Activity =
Retype the lines from the one containing "Task: Expand the TextInput component" through the last line of the entries below, exactly and in full, omitting every image.

════

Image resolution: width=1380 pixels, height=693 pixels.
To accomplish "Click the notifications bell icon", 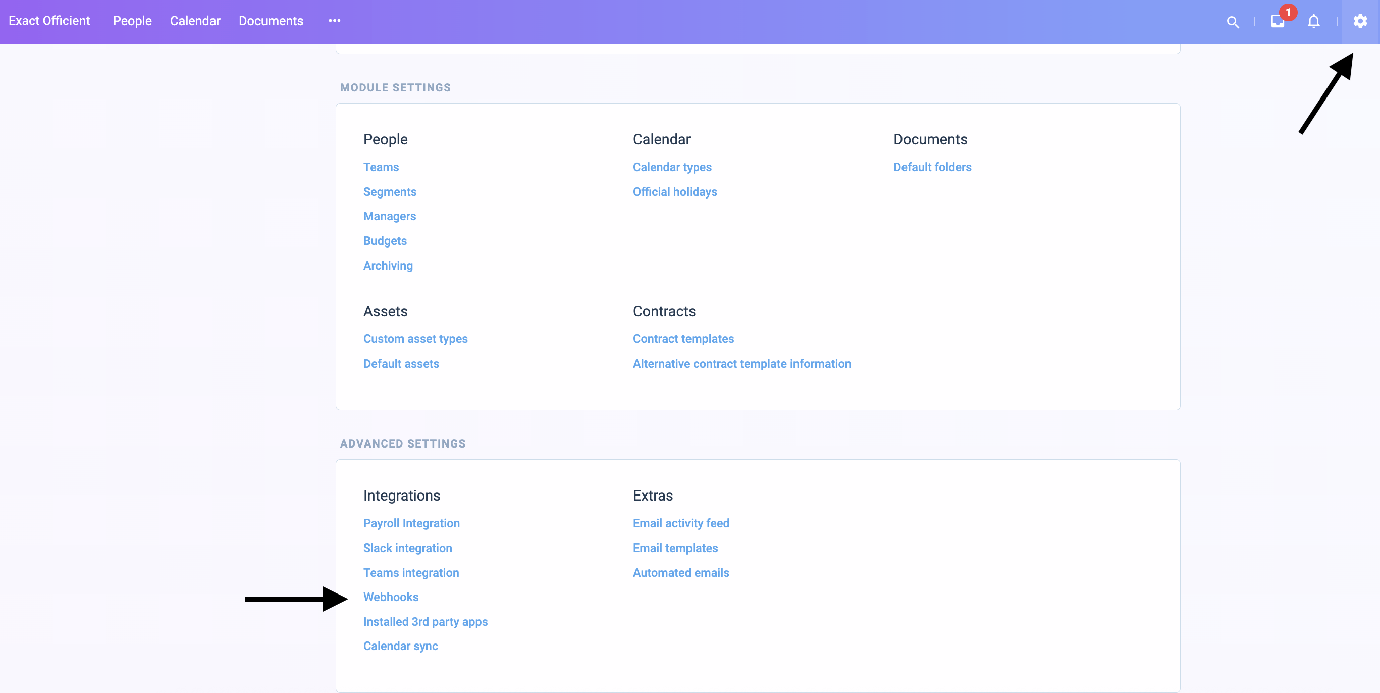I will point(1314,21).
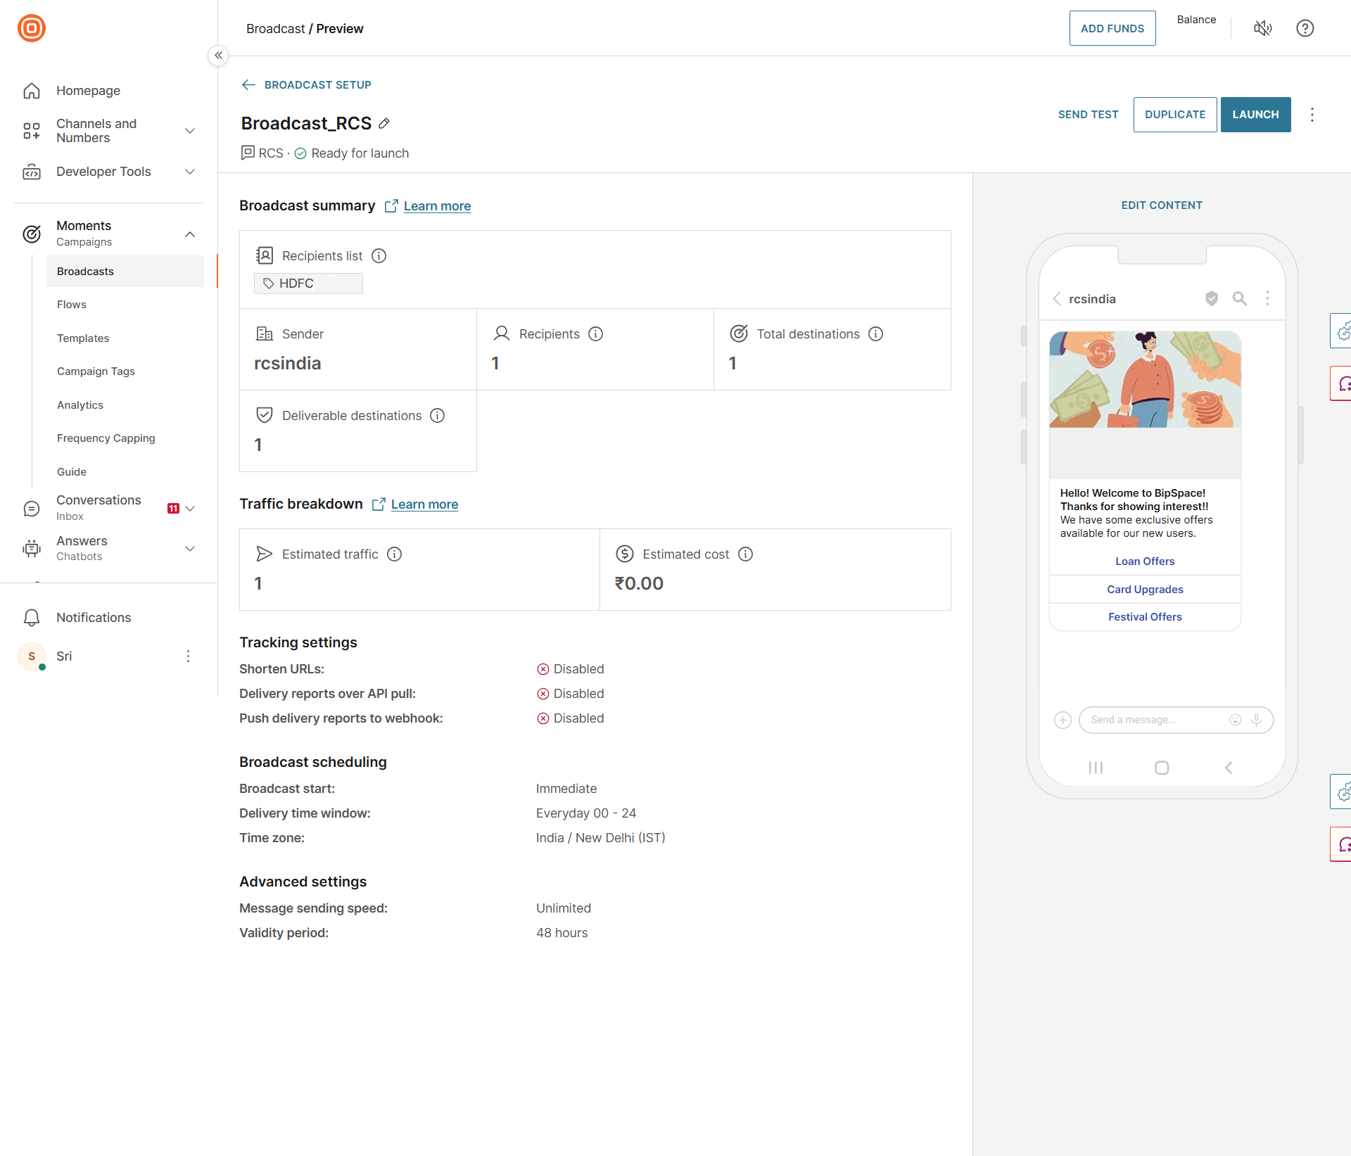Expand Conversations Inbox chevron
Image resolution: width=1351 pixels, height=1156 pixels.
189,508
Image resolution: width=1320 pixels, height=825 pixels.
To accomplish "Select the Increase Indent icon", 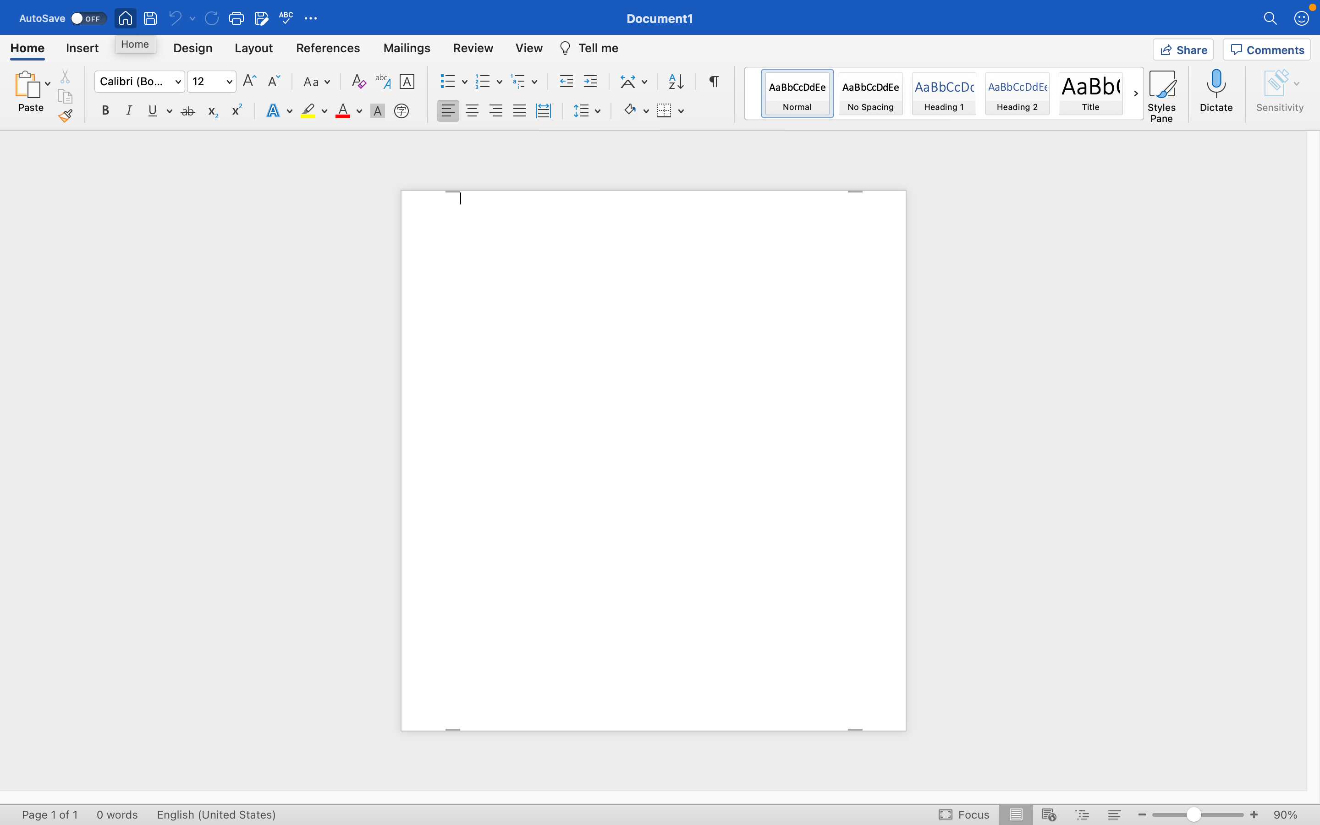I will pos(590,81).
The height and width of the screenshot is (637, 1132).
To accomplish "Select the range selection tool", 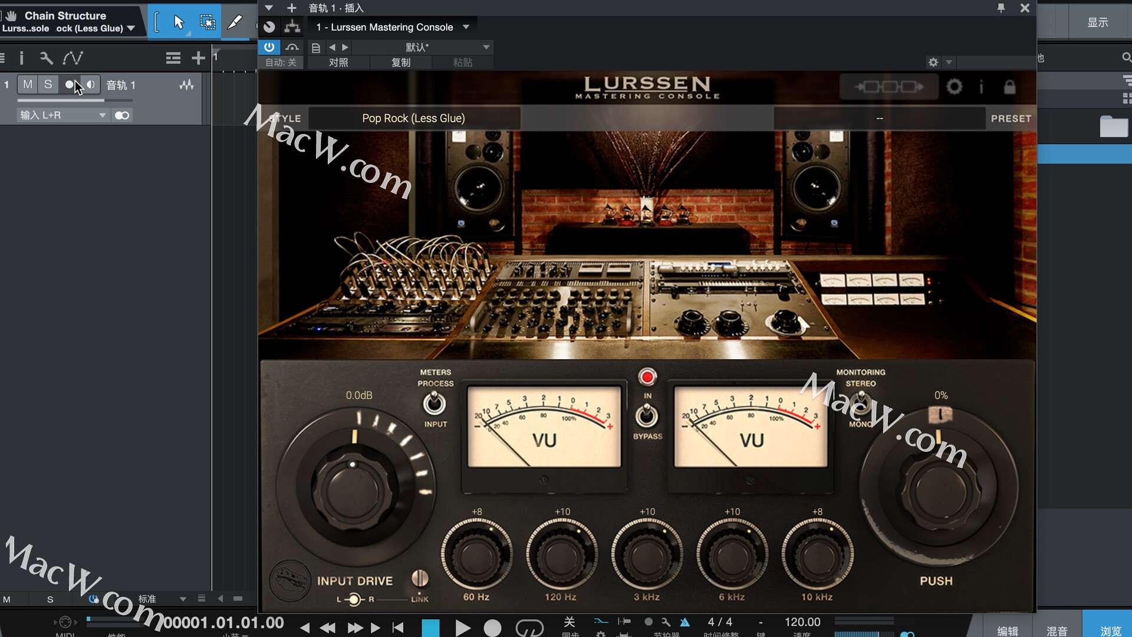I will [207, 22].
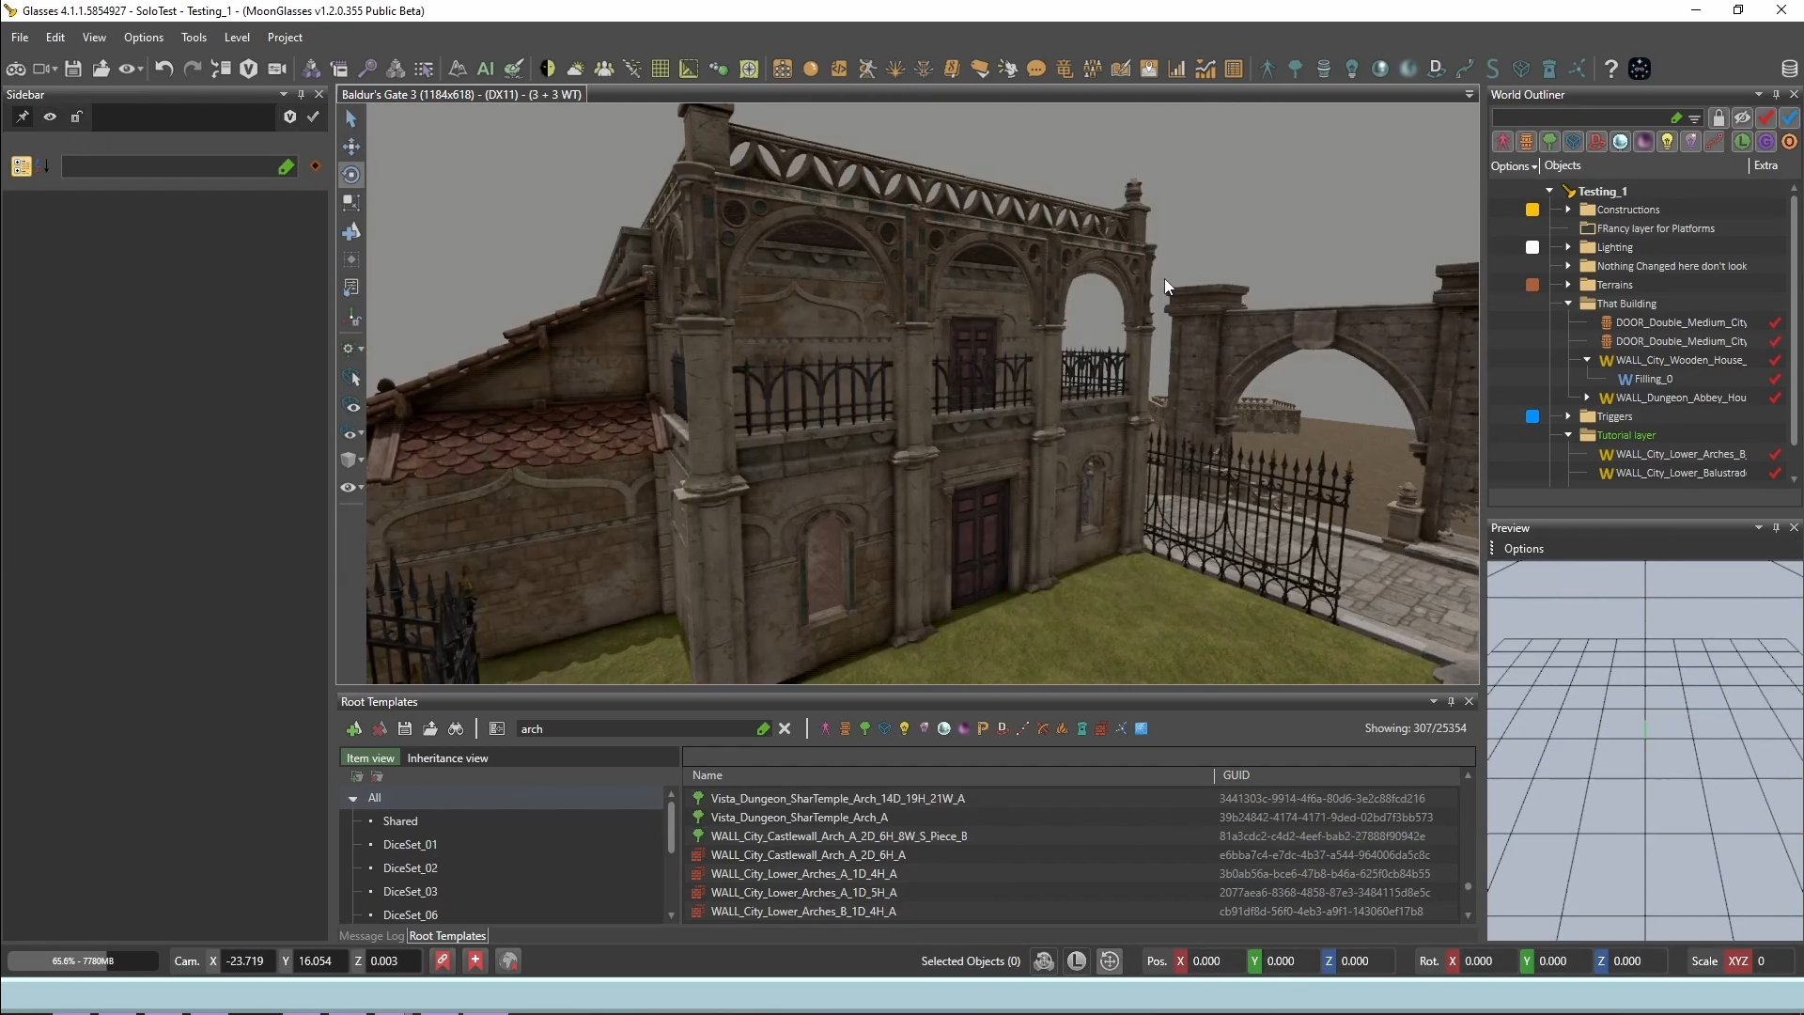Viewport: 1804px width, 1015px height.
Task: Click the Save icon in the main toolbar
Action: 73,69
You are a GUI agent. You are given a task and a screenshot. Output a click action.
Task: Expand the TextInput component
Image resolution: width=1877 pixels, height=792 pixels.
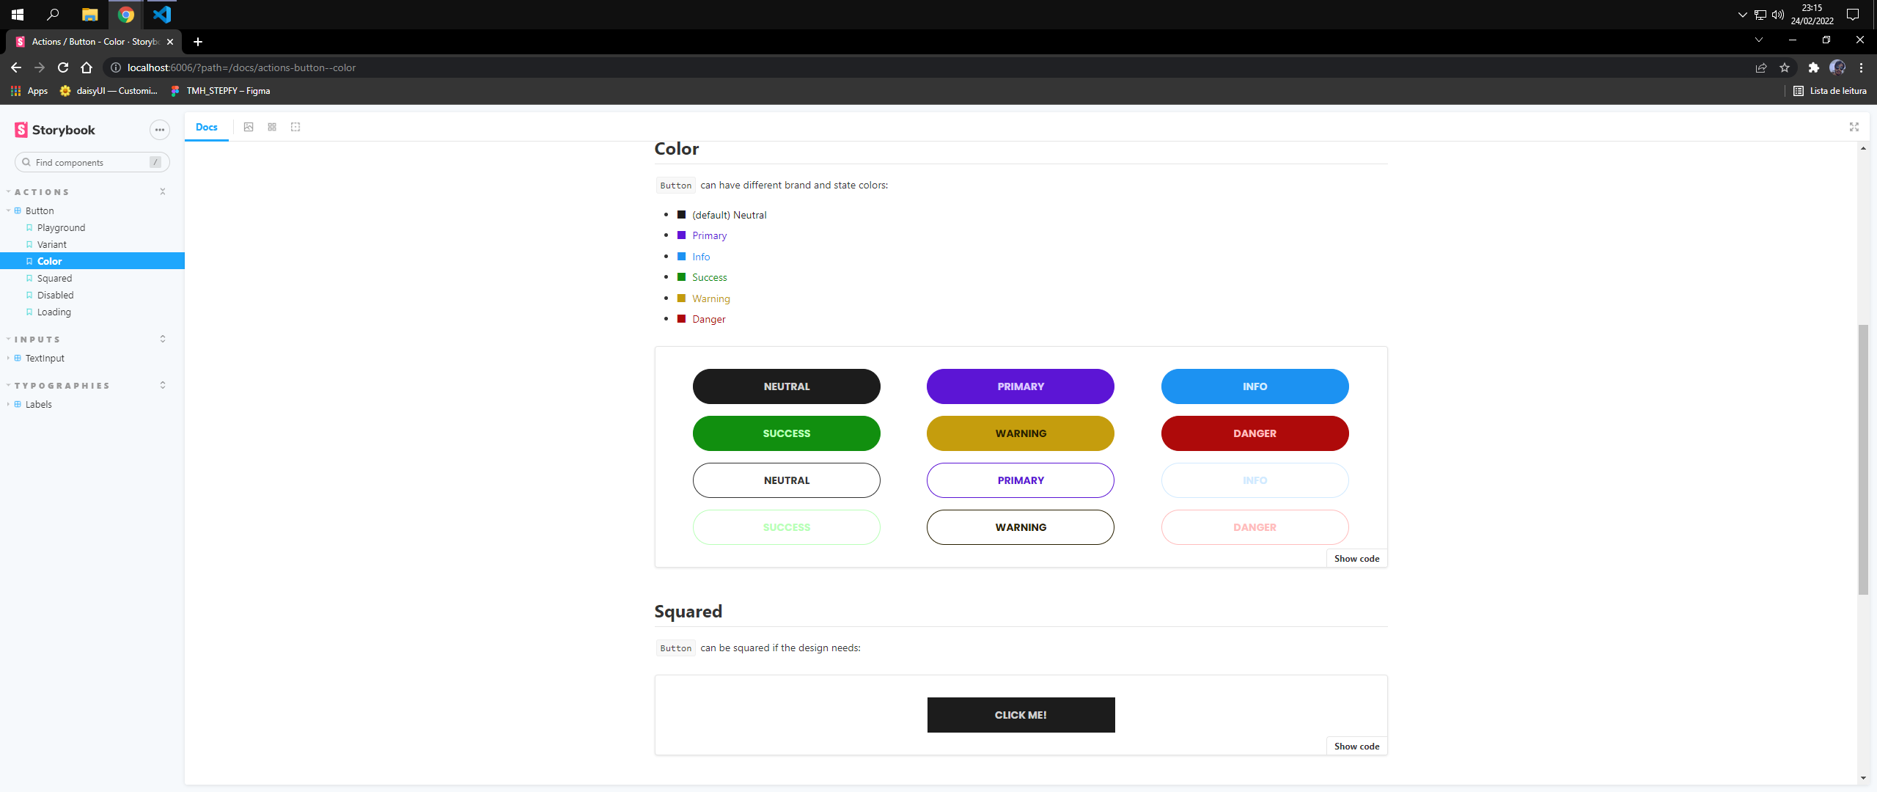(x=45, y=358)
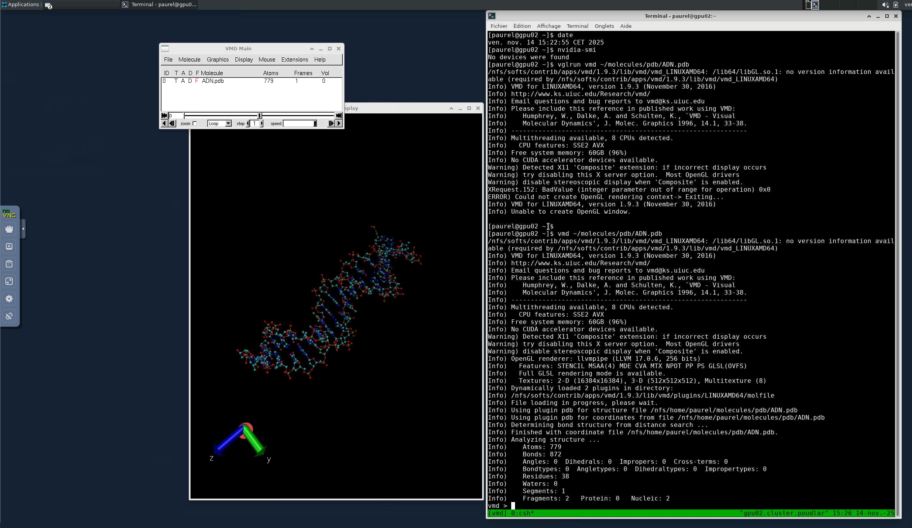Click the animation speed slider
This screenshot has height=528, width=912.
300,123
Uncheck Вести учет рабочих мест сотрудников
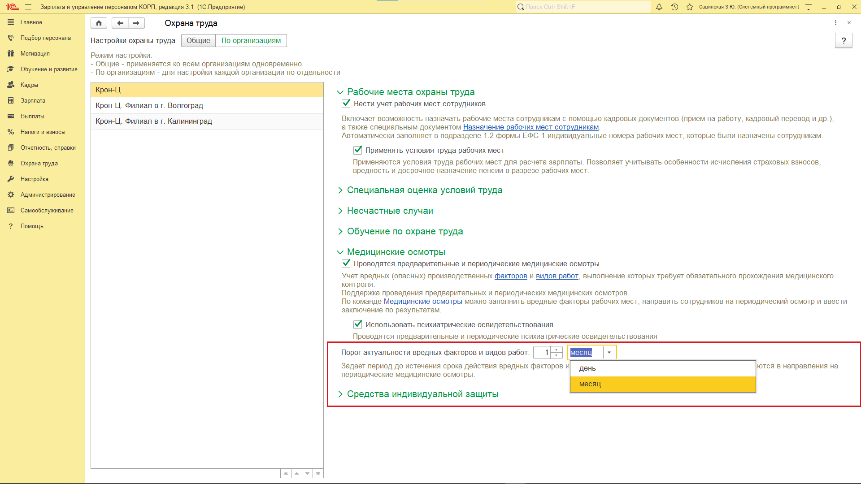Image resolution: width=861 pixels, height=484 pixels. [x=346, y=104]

════

Response =
Task: Expand the TextInput component
Image resolution: width=1877 pixels, height=792 pixels.
(x=45, y=358)
Click the animation speed slider
This screenshot has height=528, width=912.
300,123
Uncheck Вести учет рабочих мест сотрудников
Image resolution: width=861 pixels, height=484 pixels. [x=346, y=104]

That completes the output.